Julien joue avec les paramètres moteurs afin d’avoir les meilleures performances possibles. Au même moment, Orly ne manque pas de nous rappeler l’heure de fermeture de Toussus, et nous demande une estimée.
Julien répond sur un ton calme, pas de soucis on sera posé à 21h28 UTC.

Nous arrivons péniblement à EPR à 2000ft, comme nous l’impose le transit VFR de nuit pour l’arrivée sur Toussus par l’ouest,  puis nous prenons un cap vers RBT tout en préparant notre arrivée.

Toussus sera dans tous les cas en auto information à cette heure tardive, et au vu de la configuration à Orly, les 07 seront en services.
Il faudra bien penser à activer le balisage de piste via le PCL et tout se passera bien.
Nous profitons de ce moment un peu calme avant l’arrivée sur RBT pour quitter et remercier Orly Approche, et nous nous annonçons sur la fréquence Air to Air de Toussus, où il règne le plus grand silence… A cette heure-ci, nous sommes tout seul et nul doute que l’on sera les derniers à se poser aujourd’hui.

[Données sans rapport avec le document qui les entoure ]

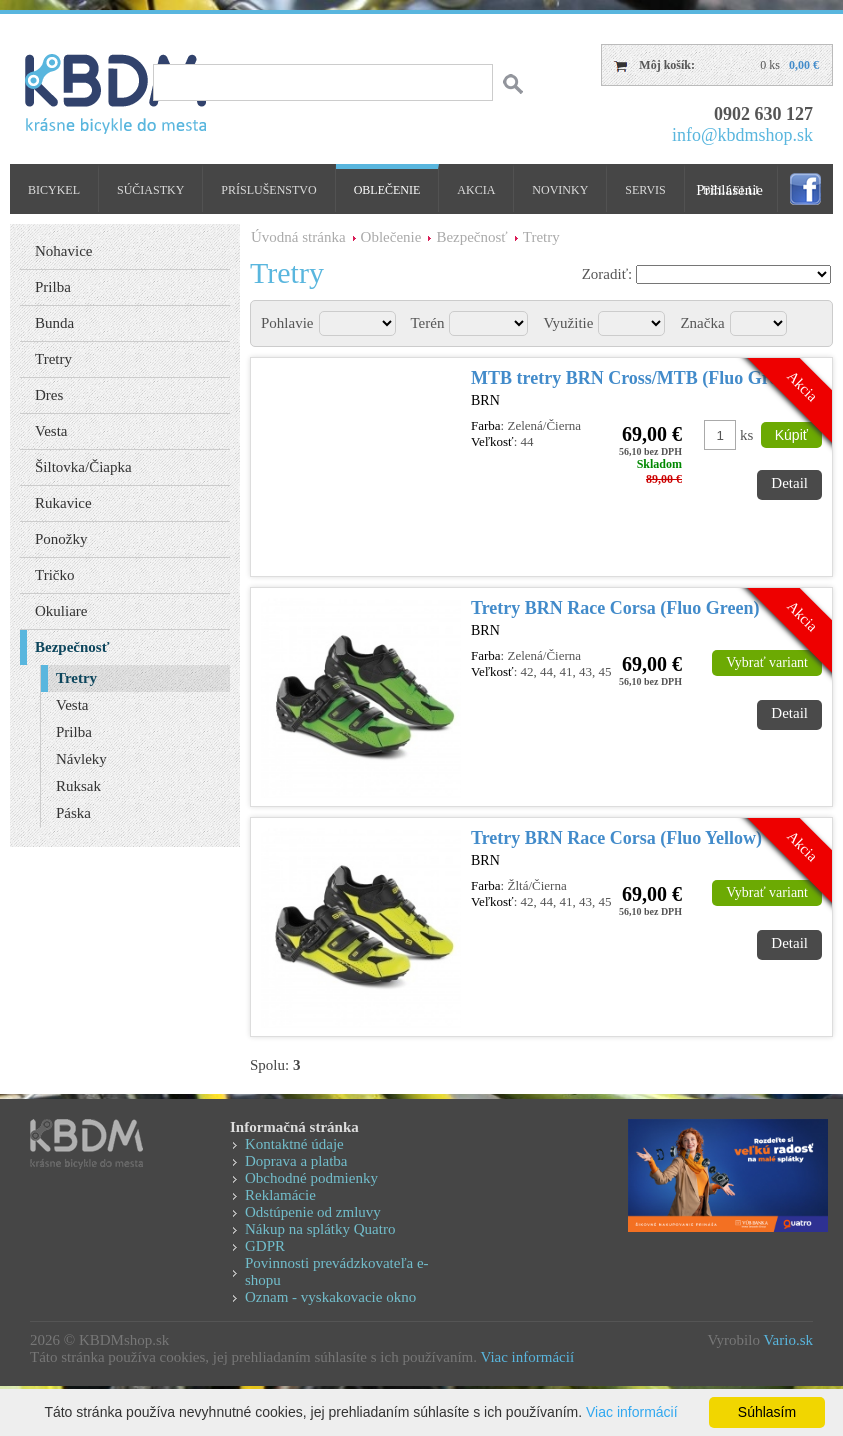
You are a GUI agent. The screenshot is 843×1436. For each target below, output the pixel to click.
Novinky (560, 190)
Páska (73, 813)
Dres (49, 395)
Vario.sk (788, 1340)
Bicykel (54, 190)
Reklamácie (280, 1195)
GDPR (265, 1246)
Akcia (476, 190)
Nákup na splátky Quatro (320, 1229)
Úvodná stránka (298, 237)
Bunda (54, 323)
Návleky (81, 759)
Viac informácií (527, 1357)
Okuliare (61, 611)
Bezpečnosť (471, 237)
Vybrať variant (767, 662)
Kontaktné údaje (294, 1144)
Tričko (54, 575)
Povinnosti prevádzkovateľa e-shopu (337, 1271)
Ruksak (78, 786)
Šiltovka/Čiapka (83, 467)
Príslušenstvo (268, 190)
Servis (645, 190)
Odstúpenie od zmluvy (313, 1212)
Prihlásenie (729, 190)
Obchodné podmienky (311, 1178)
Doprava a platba (296, 1161)
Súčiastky (150, 190)
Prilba (53, 287)
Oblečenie (387, 190)
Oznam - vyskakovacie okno (330, 1297)
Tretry (541, 237)
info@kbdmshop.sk (742, 135)
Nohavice (63, 251)
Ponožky (61, 539)
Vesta (51, 431)
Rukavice (63, 503)
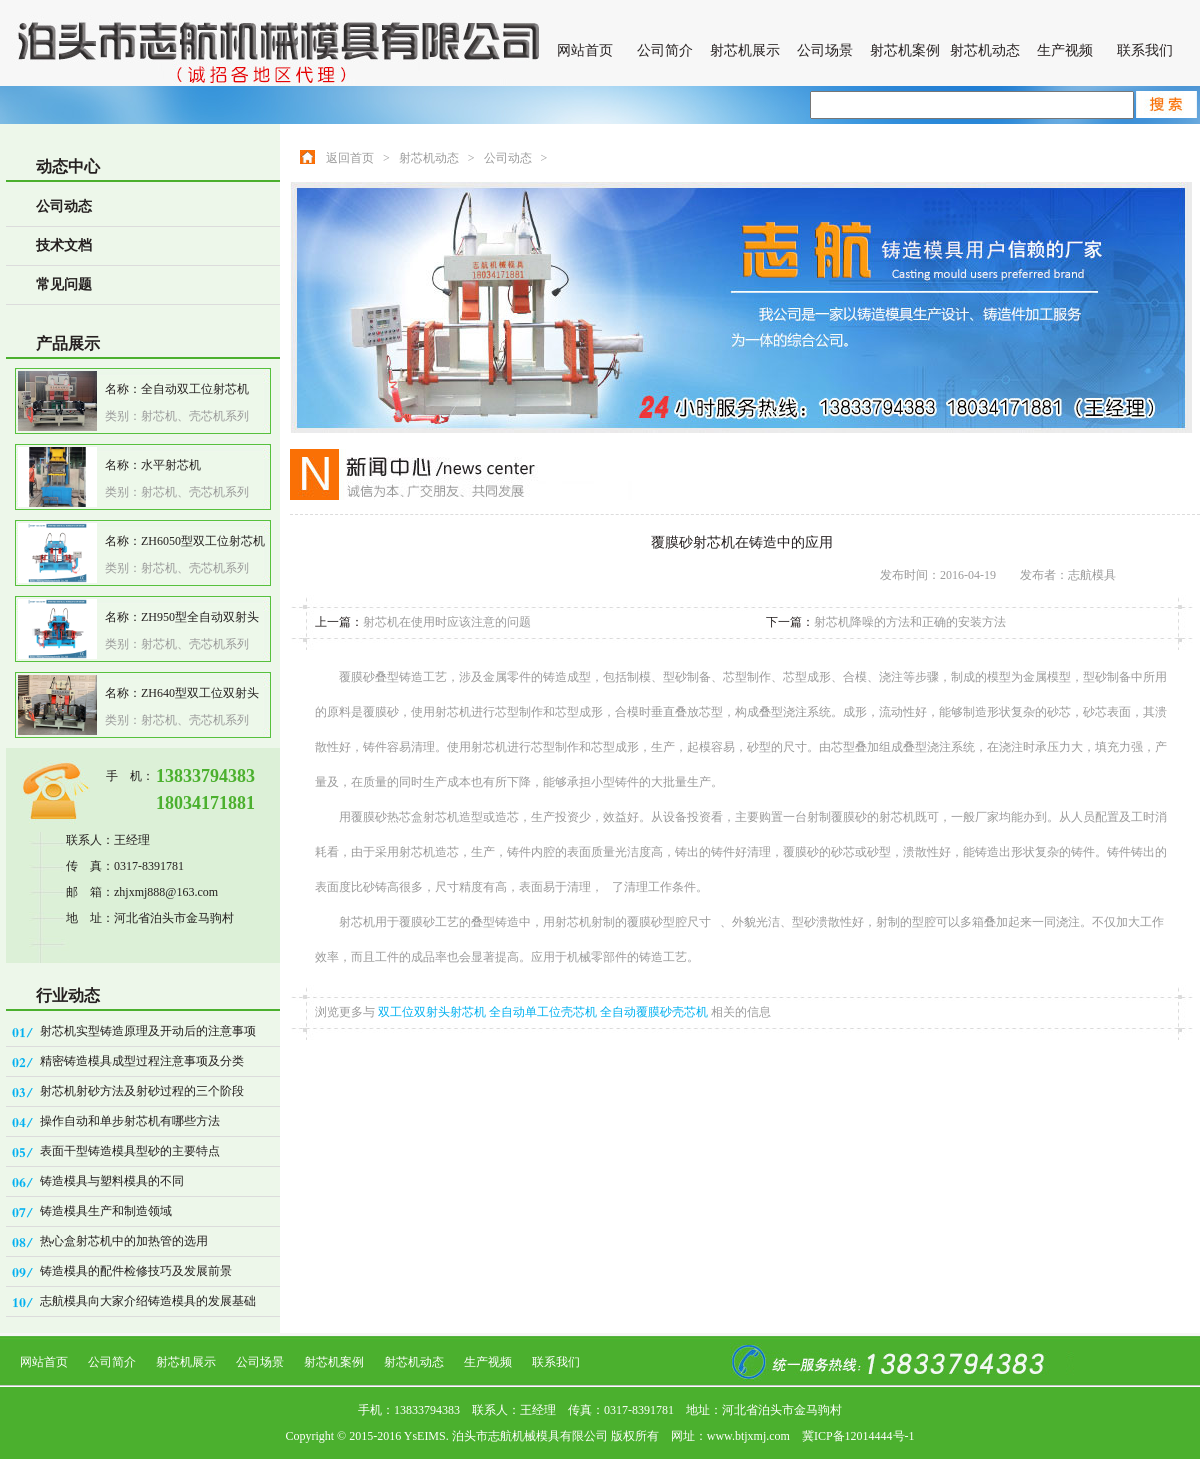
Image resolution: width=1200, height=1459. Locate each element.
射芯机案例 (905, 50)
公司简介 (665, 50)
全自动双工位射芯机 (195, 389)
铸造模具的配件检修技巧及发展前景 (136, 1271)
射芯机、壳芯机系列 (195, 416)
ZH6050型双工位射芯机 (203, 541)
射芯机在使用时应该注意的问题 (447, 622)
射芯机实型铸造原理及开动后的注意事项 (148, 1031)
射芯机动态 (985, 50)
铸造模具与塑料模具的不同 (112, 1181)
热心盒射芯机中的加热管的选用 (124, 1241)
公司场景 (825, 50)
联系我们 (1145, 50)
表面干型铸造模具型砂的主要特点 (130, 1151)
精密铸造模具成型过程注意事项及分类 (142, 1061)
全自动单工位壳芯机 (544, 1012)
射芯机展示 (745, 50)
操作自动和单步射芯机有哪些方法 (130, 1121)
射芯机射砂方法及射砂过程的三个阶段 (142, 1091)
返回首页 (350, 158)
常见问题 (64, 284)
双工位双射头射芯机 (433, 1012)
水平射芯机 (171, 465)
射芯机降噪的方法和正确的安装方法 (910, 622)
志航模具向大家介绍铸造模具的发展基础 (148, 1301)
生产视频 (1065, 50)
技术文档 (64, 245)
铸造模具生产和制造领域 (106, 1211)
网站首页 (585, 50)
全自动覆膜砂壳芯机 (655, 1012)
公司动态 (64, 206)
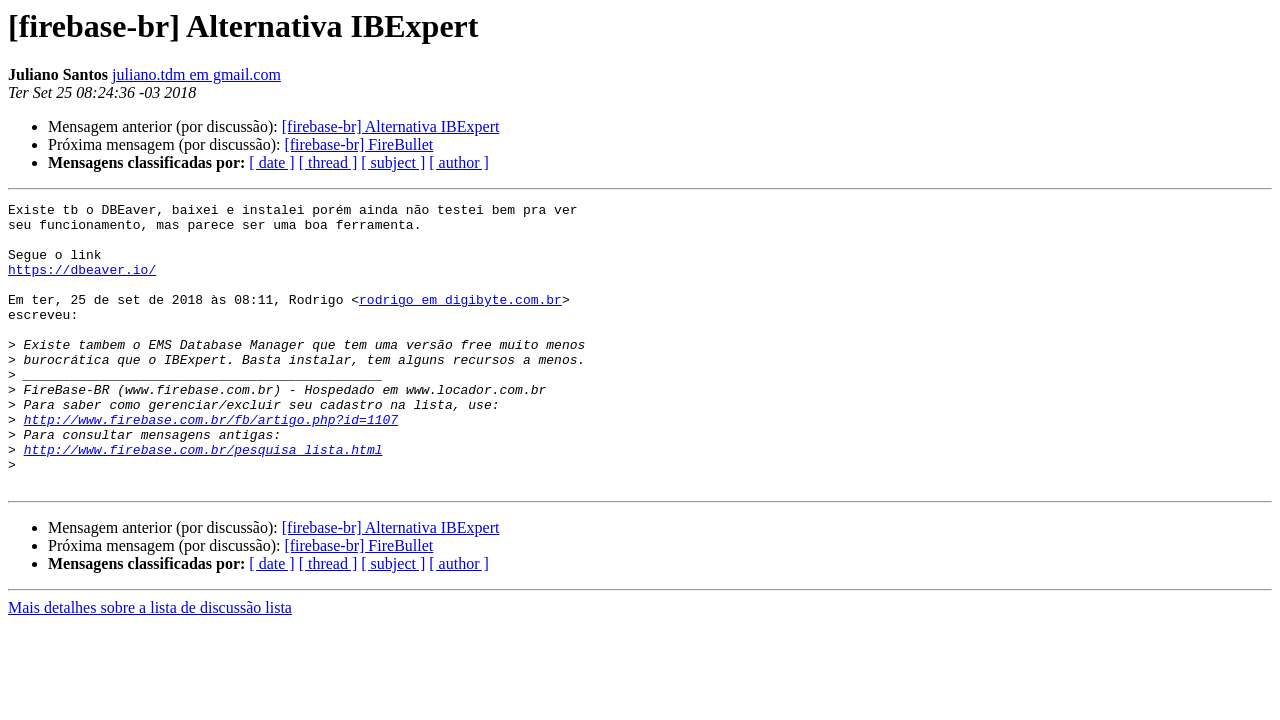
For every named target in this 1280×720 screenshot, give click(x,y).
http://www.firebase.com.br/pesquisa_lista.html (203, 500)
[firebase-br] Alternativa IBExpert (391, 126)
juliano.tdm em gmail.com (196, 74)
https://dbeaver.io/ (82, 284)
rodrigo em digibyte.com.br (460, 320)
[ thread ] (328, 162)
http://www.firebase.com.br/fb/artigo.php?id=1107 (211, 464)
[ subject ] (393, 162)
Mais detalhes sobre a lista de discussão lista (150, 664)
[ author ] (459, 162)
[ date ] (271, 162)
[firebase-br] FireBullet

Julien appuie 3 fois sur l’alternat de la radio pour allumer les lumières de piste et, passés RBT, nous faisons route vers TSU en descente vers 1600ft (et oui en VFR de nuit, on vole en VFR dans la classe A de Paris). Nous commençons à ouvrir les yeux pour trouver le terrain. 

Et là, c’est le vide dans le cockpit, il y a pleins de lumières dehors, mais impossible de mettre la main sur Toussus… 
Pas de panique, on zoom sur le MFD et on constate que nous sommes presque vertical ! 

Julien essaie donc à nouveau d’allumer le balisage de piste… et arrive finalement à l’enclencher.
Il est trop tard pour envisager un atterrissage serein, on rentre donc dans le circuit de piste, et effectuons un circuit de piste 07. 
Le vent s’est franchement renforcé par rapport à notre départ, il vient du nord avec des rafales de 15kt, ca promet un bel atterrissage vent de travers !

Nous nous poserons finalement  à 22h28 locale sur la 07L. Oufff ! 

Nous roulons tranquillement au parking d’A&C où nous parkons  notre carrosse du soir (tout dernier venu dans la flotte d’ailleurs).
Le temps de sécuriser l’avion comme il se doit pour la nuit et de vaquer aux tâches administratives qui nous incombent, et il est temps de rentrer chez nous avec pleins de souvenirs en tête.

Mes premières impressions pour ce 1er vol de nuit ?
 G-E-N-I-A-L ! C’est une autre manière de voler, qui se rapproche de l’IFR. Le fait de passer à proximité d’agglomérations éclairées, donne d’une part l’impression que ces agglomérations sont plus importantes que ce qu’elles ne sont réellement, et d’autre part, on se laisse rêver et on se prend pour « un gros ». 


Bref, ce fût un très beau vol !

En espérant que ce récit vous ait plus.